## ASSIGNED TASK
Use the entries below and reproduce exactly the lines from the one containing "Instruction: Open More Roulette games" down to the one containing "You are a computer-use agent. Image resolution: width=1267", both of them included.

---------------

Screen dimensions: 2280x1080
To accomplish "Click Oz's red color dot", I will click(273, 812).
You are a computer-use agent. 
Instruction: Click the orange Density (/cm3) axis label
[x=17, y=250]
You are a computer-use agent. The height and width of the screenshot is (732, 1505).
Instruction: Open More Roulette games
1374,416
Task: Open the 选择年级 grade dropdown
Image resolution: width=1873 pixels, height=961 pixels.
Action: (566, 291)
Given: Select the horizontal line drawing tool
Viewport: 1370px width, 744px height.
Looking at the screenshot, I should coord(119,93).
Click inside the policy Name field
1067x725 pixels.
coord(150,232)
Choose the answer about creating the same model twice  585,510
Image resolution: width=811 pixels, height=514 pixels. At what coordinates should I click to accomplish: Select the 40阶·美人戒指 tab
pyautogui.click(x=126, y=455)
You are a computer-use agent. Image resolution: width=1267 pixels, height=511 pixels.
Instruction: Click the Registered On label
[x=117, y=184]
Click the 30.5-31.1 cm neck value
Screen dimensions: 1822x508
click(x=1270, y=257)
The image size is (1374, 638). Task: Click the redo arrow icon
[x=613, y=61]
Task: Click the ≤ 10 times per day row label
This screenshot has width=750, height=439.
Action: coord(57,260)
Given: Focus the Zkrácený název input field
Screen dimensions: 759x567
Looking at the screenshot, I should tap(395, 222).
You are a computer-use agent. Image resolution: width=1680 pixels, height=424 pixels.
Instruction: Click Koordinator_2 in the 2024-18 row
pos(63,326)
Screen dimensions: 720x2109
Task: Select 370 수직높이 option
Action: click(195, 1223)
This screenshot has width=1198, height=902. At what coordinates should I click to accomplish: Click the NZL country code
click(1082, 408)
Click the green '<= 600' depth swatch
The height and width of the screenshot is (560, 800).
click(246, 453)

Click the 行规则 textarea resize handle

---------------

## RESPONSE TO THE EXERCISE
Instruction: Open More Roulette games
1374,416
Task: Open the 选择年级 grade dropdown
Image resolution: width=1873 pixels, height=961 pixels.
Action: (566, 291)
Given: Select the horizontal line drawing tool
Viewport: 1370px width, 744px height.
Looking at the screenshot, I should coord(119,93).
Click inside the policy Name field
1067x725 pixels.
coord(150,232)
Choose the answer about creating the same model twice  585,510
Image resolution: width=811 pixels, height=514 pixels. At what coordinates should I click to accomplish: Select the 40阶·美人戒指 tab
pyautogui.click(x=126, y=455)
You are a computer-use agent. Image resolution: width=1267 pixels, height=511 pixels.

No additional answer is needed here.